-- Start --

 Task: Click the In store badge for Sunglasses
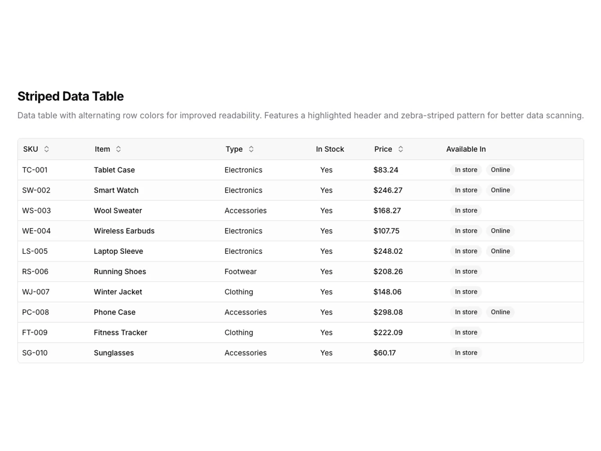[x=466, y=353]
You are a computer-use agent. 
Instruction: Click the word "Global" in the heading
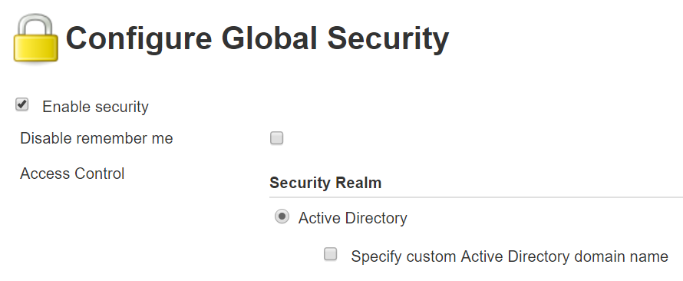(x=269, y=37)

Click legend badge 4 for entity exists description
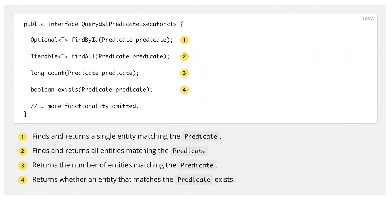pyautogui.click(x=23, y=180)
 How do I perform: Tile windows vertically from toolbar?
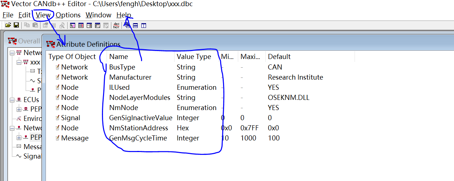(144, 25)
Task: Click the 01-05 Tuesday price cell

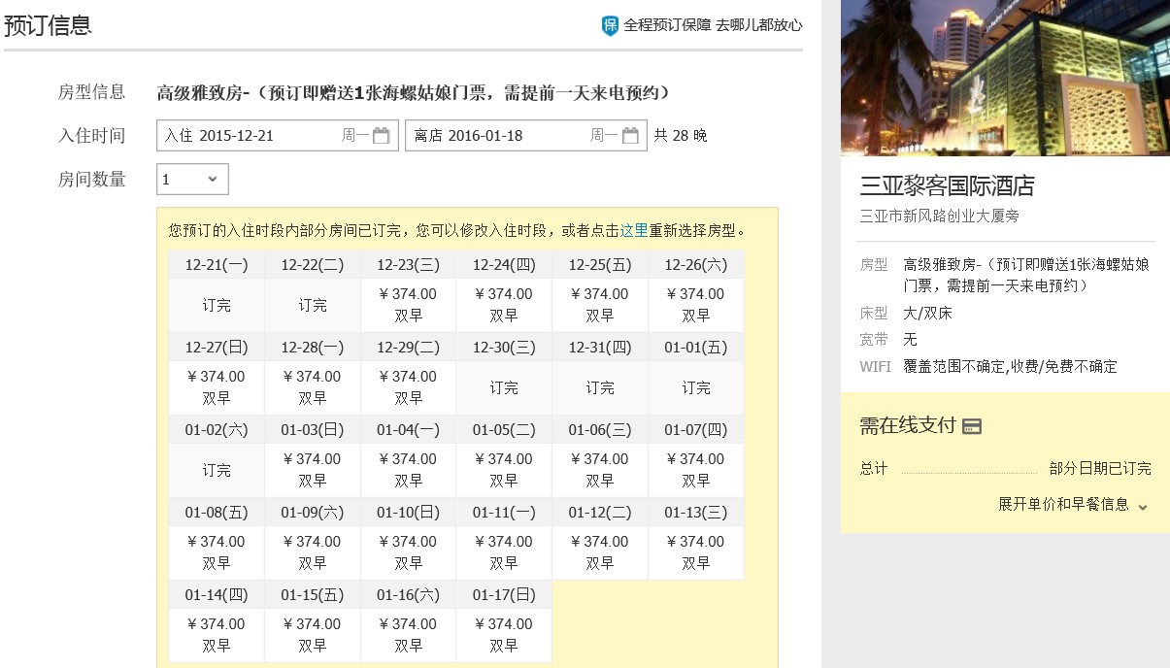Action: (x=504, y=469)
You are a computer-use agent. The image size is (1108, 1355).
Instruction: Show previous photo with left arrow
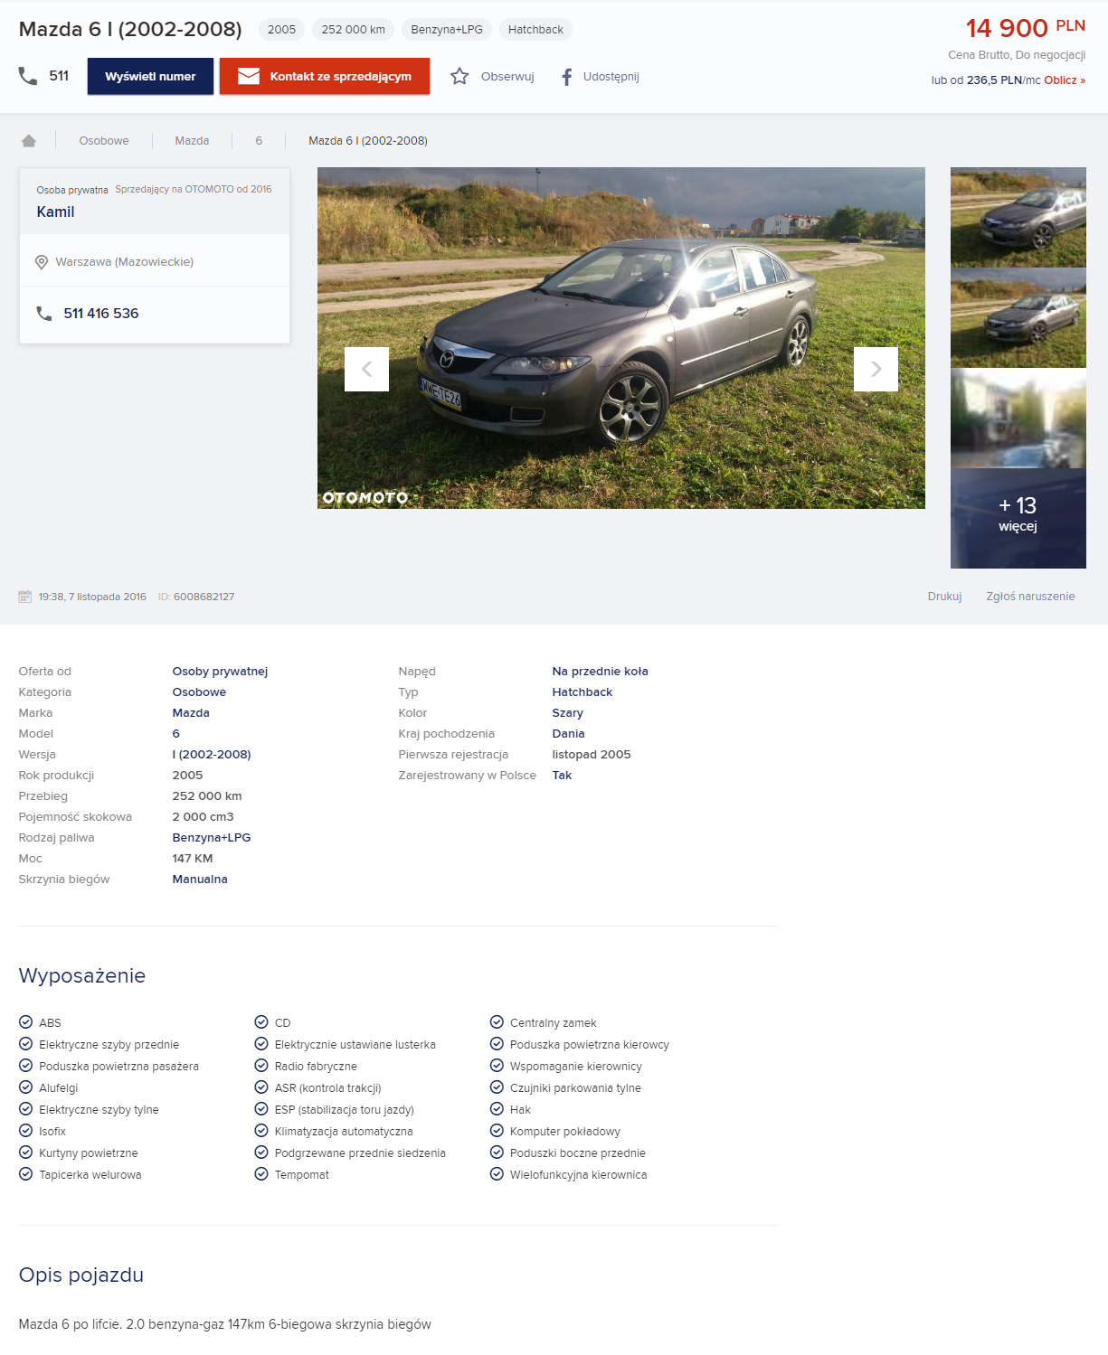366,369
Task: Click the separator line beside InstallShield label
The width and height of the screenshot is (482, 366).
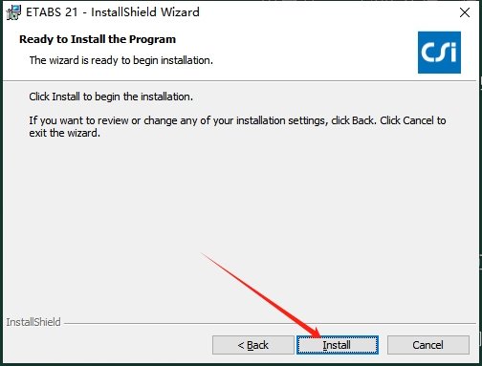Action: click(271, 323)
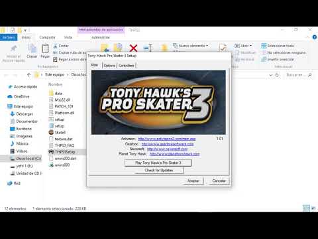Click the Buscar search field
Screen dimensions: 318x239
click(x=299, y=75)
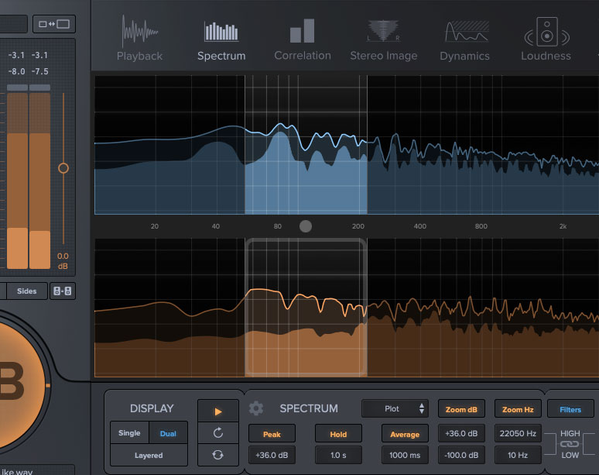Image resolution: width=599 pixels, height=475 pixels.
Task: Click the Filters button
Action: pos(570,410)
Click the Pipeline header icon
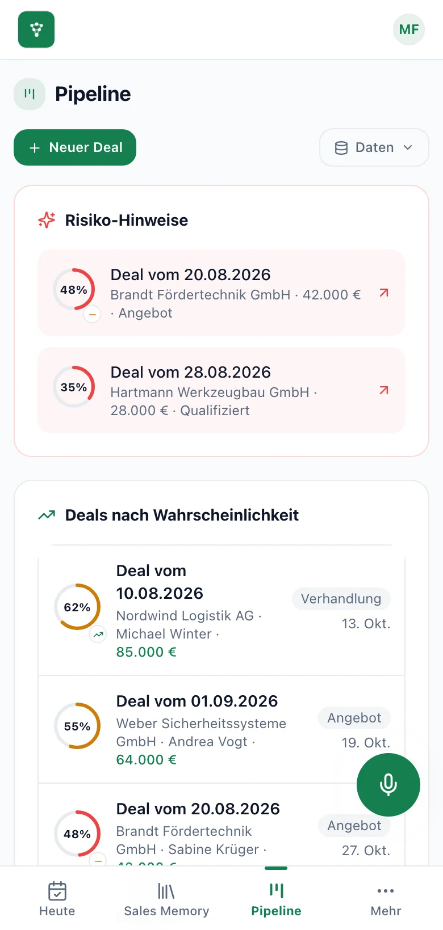Screen dimensions: 443x930 (30, 94)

-- End --

WRITTEN PROBLEM → Rewrite all of the lines above, renaming "Instruction" to "Command" wherever it appears and changing nothing else. Leave the pictures out.

EXERCISE ANSWER →
 Task: Click the In store badge for Sunglasses
[x=466, y=353]
You are a computer-use agent. 
Command: Click the word "Global" in the heading
(x=269, y=37)

Click legend badge 4 for entity exists description
pyautogui.click(x=23, y=180)
 How do I perform: Tile windows vertically from toolbar?
(144, 25)
Task: Click the 01-05 Tuesday price cell

Action: (x=504, y=469)
You are a computer-use agent. The image size is (1108, 1355).
Command: Show previous photo with left arrow
366,369
Task: Click the separator line beside InstallShield label
The width and height of the screenshot is (482, 366).
Action: click(271, 323)
Click the Buscar search field
Screen dimensions: 318x239
click(x=299, y=75)
Image resolution: width=599 pixels, height=475 pixels.
Task: Click the Filters button
Action: pos(570,410)
Click the Pipeline header icon
Screen dimensions: 443x930 (30, 94)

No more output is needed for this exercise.